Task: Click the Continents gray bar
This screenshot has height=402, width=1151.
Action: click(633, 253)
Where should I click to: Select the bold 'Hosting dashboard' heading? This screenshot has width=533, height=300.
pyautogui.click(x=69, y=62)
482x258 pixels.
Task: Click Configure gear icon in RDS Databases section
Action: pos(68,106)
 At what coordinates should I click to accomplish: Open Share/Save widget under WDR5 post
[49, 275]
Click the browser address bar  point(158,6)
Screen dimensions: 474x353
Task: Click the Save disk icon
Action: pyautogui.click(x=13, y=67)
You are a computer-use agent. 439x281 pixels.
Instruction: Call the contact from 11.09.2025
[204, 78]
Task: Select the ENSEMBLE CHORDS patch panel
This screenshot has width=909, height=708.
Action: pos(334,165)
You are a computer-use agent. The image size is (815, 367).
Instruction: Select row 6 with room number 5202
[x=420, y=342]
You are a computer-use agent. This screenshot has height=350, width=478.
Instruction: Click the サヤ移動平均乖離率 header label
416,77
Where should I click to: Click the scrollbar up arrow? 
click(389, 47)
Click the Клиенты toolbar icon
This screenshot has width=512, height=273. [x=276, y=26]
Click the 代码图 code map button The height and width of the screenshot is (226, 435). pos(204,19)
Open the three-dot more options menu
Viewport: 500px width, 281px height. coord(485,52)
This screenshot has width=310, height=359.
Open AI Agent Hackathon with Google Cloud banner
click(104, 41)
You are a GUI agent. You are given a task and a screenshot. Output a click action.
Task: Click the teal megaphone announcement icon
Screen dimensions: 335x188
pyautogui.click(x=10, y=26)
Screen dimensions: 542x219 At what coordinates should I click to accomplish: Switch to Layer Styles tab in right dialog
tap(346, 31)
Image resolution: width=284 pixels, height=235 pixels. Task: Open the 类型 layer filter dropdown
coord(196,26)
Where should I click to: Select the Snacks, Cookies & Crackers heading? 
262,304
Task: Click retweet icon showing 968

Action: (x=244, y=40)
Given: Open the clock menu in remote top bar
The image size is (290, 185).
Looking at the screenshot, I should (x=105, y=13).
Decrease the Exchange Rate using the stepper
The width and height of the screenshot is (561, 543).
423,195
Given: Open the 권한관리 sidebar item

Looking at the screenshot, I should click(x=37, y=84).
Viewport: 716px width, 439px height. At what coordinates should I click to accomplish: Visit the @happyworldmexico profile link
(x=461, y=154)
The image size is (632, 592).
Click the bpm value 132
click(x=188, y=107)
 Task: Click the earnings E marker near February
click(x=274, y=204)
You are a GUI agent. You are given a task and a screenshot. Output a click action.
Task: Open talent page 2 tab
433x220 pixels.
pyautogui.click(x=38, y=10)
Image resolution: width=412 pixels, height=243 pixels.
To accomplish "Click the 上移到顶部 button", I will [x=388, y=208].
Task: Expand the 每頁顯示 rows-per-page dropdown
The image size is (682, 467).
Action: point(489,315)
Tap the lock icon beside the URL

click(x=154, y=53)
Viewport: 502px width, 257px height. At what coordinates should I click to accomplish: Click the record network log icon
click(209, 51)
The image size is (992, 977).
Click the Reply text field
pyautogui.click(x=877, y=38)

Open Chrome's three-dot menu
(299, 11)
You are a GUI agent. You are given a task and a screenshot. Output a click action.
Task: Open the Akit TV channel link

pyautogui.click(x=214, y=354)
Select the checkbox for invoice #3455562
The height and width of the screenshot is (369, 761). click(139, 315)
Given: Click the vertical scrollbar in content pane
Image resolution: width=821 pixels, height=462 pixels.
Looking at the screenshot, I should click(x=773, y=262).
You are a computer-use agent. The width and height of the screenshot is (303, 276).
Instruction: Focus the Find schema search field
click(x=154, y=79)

+ + + + + + +

▸ **Task to complete**
Could you copy out every record above exactly as it appears?

▸ **Response to the exercise**
Task: Click the Continents gray bar
This screenshot has height=402, width=1151.
Action: click(633, 253)
Where should I click to: Select the bold 'Hosting dashboard' heading? This screenshot has width=533, height=300.
pyautogui.click(x=69, y=62)
482x258 pixels.
Task: Click Configure gear icon in RDS Databases section
Action: pos(68,106)
 At what coordinates should I click to accomplish: Open Share/Save widget under WDR5 post
[49, 275]
Click the browser address bar  point(158,6)
Screen dimensions: 474x353
Task: Click the Save disk icon
Action: pyautogui.click(x=13, y=67)
You are a computer-use agent. 439x281 pixels.
Instruction: Call the contact from 11.09.2025
[204, 78]
Task: Select the ENSEMBLE CHORDS patch panel
This screenshot has width=909, height=708.
Action: pos(334,165)
You are a computer-use agent. The image size is (815, 367).
Instruction: Select row 6 with room number 5202
[x=420, y=342]
You are a computer-use agent. This screenshot has height=350, width=478.
Instruction: Click the サヤ移動平均乖離率 header label
416,77
Where should I click to: Click the scrollbar up arrow? 
click(389, 47)
Click the Клиенты toolbar icon
This screenshot has width=512, height=273. [x=276, y=26]
Click the 代码图 code map button The height and width of the screenshot is (226, 435). pos(204,19)
Open the three-dot more options menu
Viewport: 500px width, 281px height. coord(485,52)
This screenshot has width=310, height=359.
Open AI Agent Hackathon with Google Cloud banner
click(104, 41)
You are a GUI agent. You are given a task and a screenshot. Output a click action.
Task: Click the teal megaphone announcement icon
Screen dimensions: 335x188
pyautogui.click(x=10, y=26)
Screen dimensions: 542x219 At what coordinates should I click to accomplish: Switch to Layer Styles tab in right dialog
tap(346, 31)
Image resolution: width=284 pixels, height=235 pixels. Task: Open the 类型 layer filter dropdown
coord(196,26)
Where should I click to: Select the Snacks, Cookies & Crackers heading? 
262,304
Task: Click retweet icon showing 968

Action: (x=244, y=40)
Given: Open the clock menu in remote top bar
The image size is (290, 185).
Looking at the screenshot, I should (x=105, y=13).
Decrease the Exchange Rate using the stepper
The width and height of the screenshot is (561, 543).
423,195
Given: Open the 권한관리 sidebar item

Looking at the screenshot, I should click(x=37, y=84).
Viewport: 716px width, 439px height. At what coordinates should I click to accomplish: Visit the @happyworldmexico profile link
(x=461, y=154)
The image size is (632, 592).
Click the bpm value 132
click(x=188, y=107)
 Task: Click the earnings E marker near February
click(x=274, y=204)
You are a GUI agent. You are given a task and a screenshot. Output a click action.
Task: Open talent page 2 tab
433x220 pixels.
pyautogui.click(x=38, y=10)
Image resolution: width=412 pixels, height=243 pixels.
To accomplish "Click the 上移到顶部 button", I will [x=388, y=208].
Task: Expand the 每頁顯示 rows-per-page dropdown
The image size is (682, 467).
Action: point(489,315)
Tap the lock icon beside the URL

click(x=154, y=53)
Viewport: 502px width, 257px height. At what coordinates should I click to accomplish: Click the record network log icon
click(209, 51)
The image size is (992, 977).
Click the Reply text field
pyautogui.click(x=877, y=38)

Open Chrome's three-dot menu
(299, 11)
You are a GUI agent. You are given a task and a screenshot. Output a click action.
Task: Open the Akit TV channel link

pyautogui.click(x=214, y=354)
Select the checkbox for invoice #3455562
The height and width of the screenshot is (369, 761). click(139, 315)
Given: Click the vertical scrollbar in content pane
Image resolution: width=821 pixels, height=462 pixels.
Looking at the screenshot, I should click(x=773, y=262).
You are a computer-use agent. The width and height of the screenshot is (303, 276).
Instruction: Focus the Find schema search field
click(x=154, y=79)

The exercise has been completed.